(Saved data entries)
┄┄┄┄┄┄┄┄┄┄┄┄┄┄┄┄┄┄┄┄

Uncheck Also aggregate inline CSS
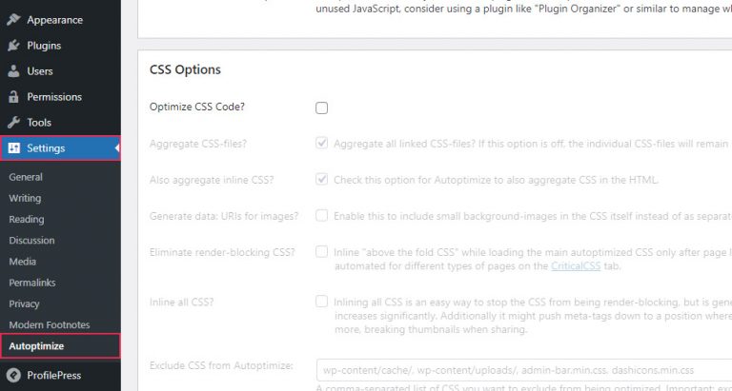This screenshot has height=391, width=732. [321, 180]
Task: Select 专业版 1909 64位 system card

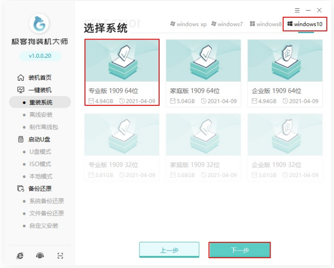Action: (122, 73)
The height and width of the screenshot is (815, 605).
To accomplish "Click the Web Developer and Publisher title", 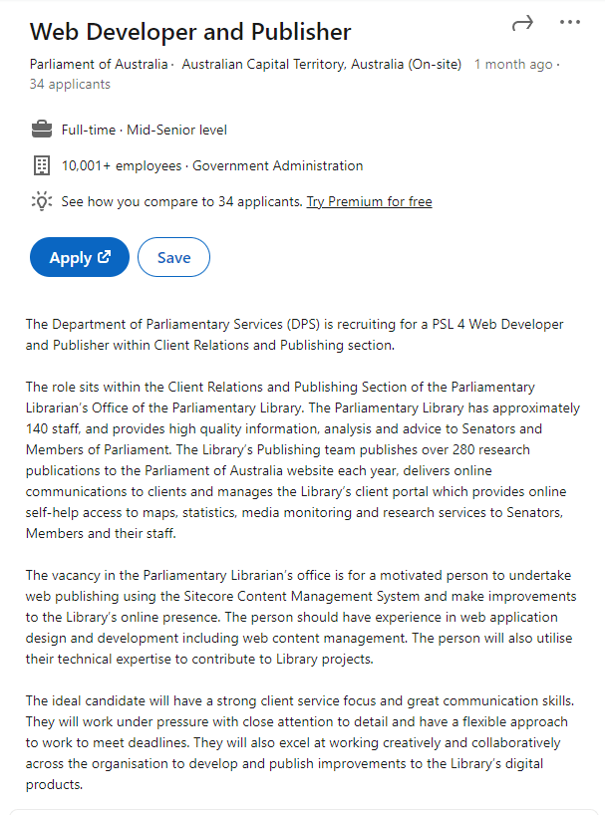I will (190, 31).

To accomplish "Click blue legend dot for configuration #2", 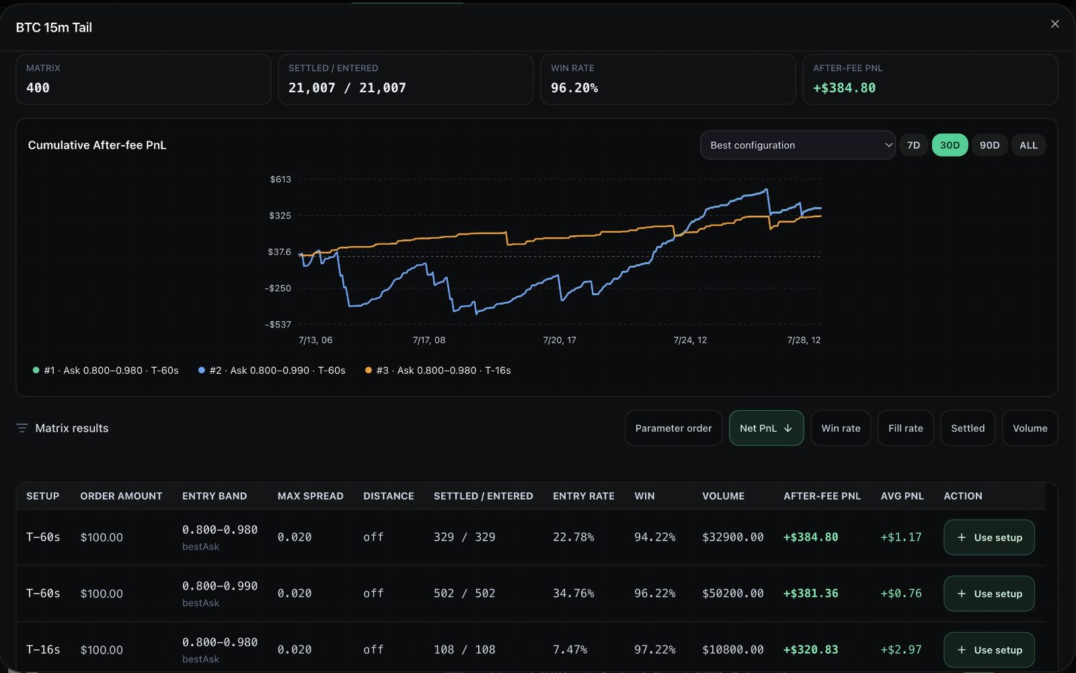I will (202, 370).
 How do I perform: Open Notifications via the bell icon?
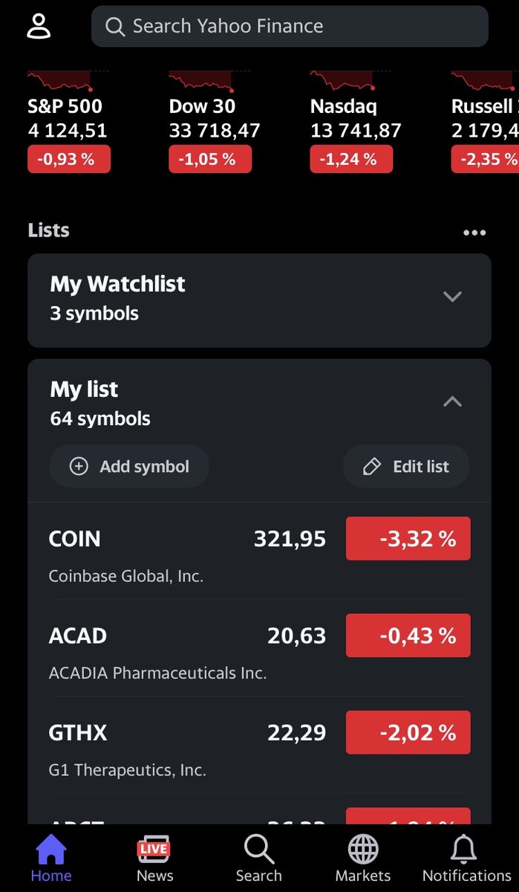pos(463,850)
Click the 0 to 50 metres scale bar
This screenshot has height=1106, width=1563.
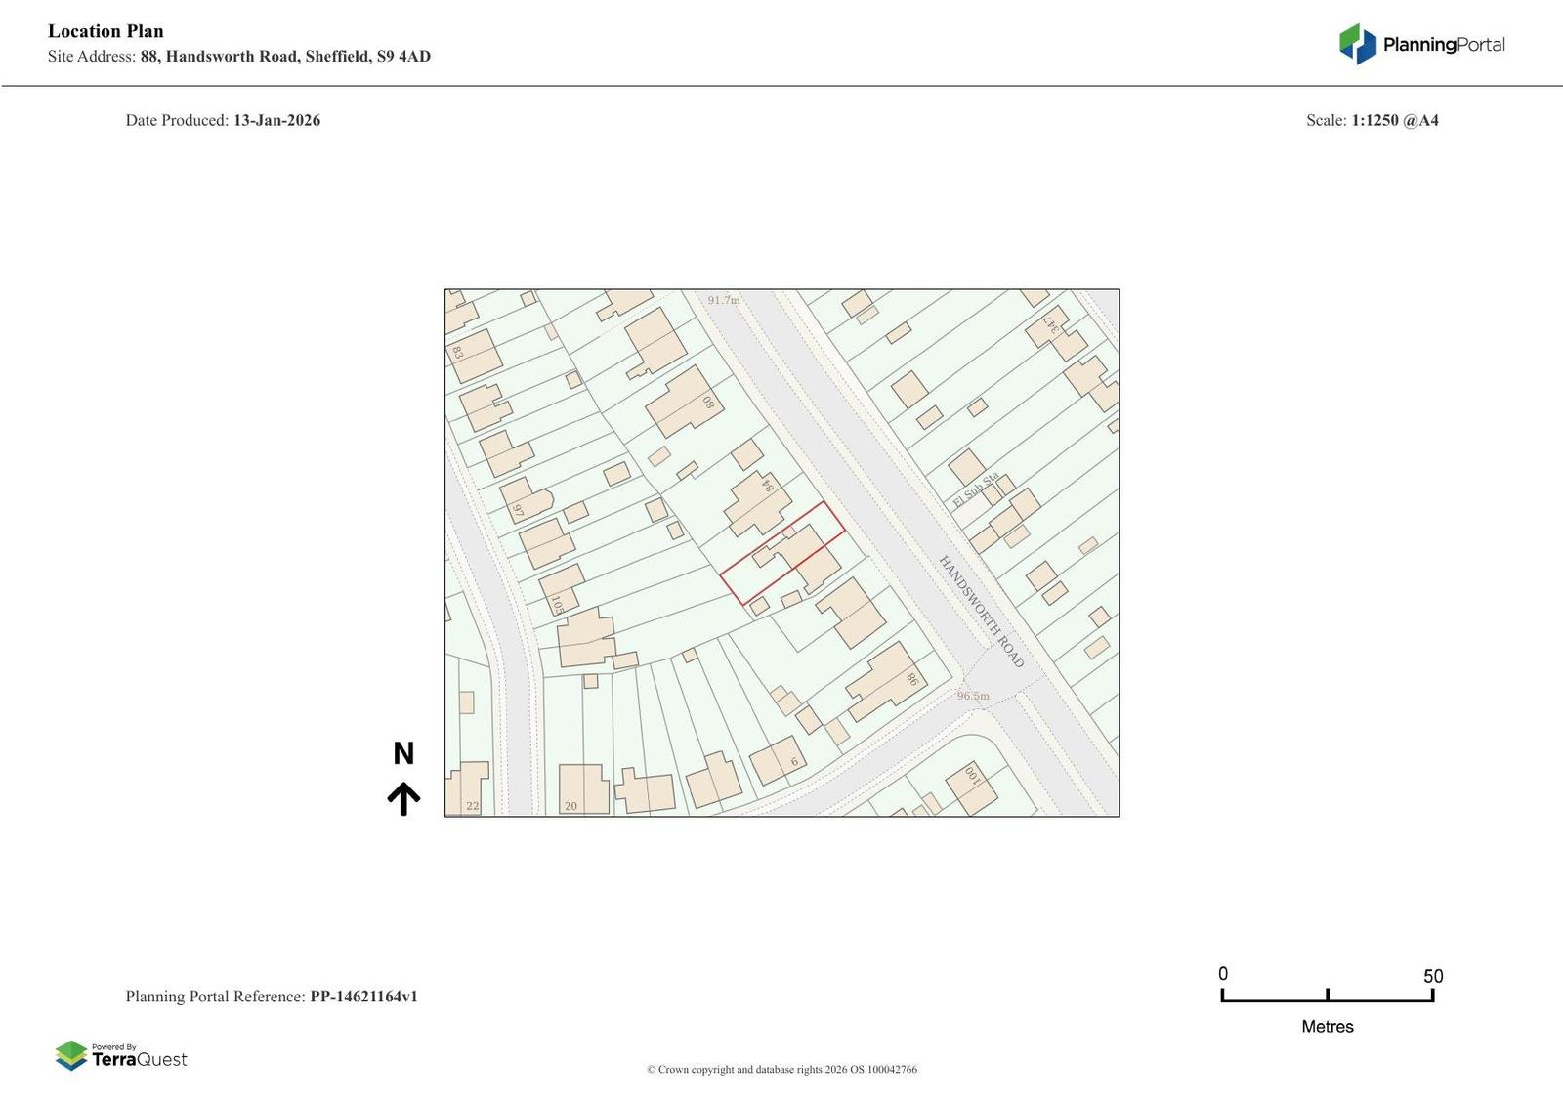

┄┄┄┄┄┄┄┄┄┄┄┄┄┄┄┄┄┄┄┄

*WHAT IS NEEDED*:
Restate word for word the lines running from the one with "Click the 0 to 50 metres scale bar" to the end of the entries; pictures are to be left out.

*SOLUTION FOR THIS EXERCISE*:
Click the 0 to 50 metres scale bar
This screenshot has height=1106, width=1563.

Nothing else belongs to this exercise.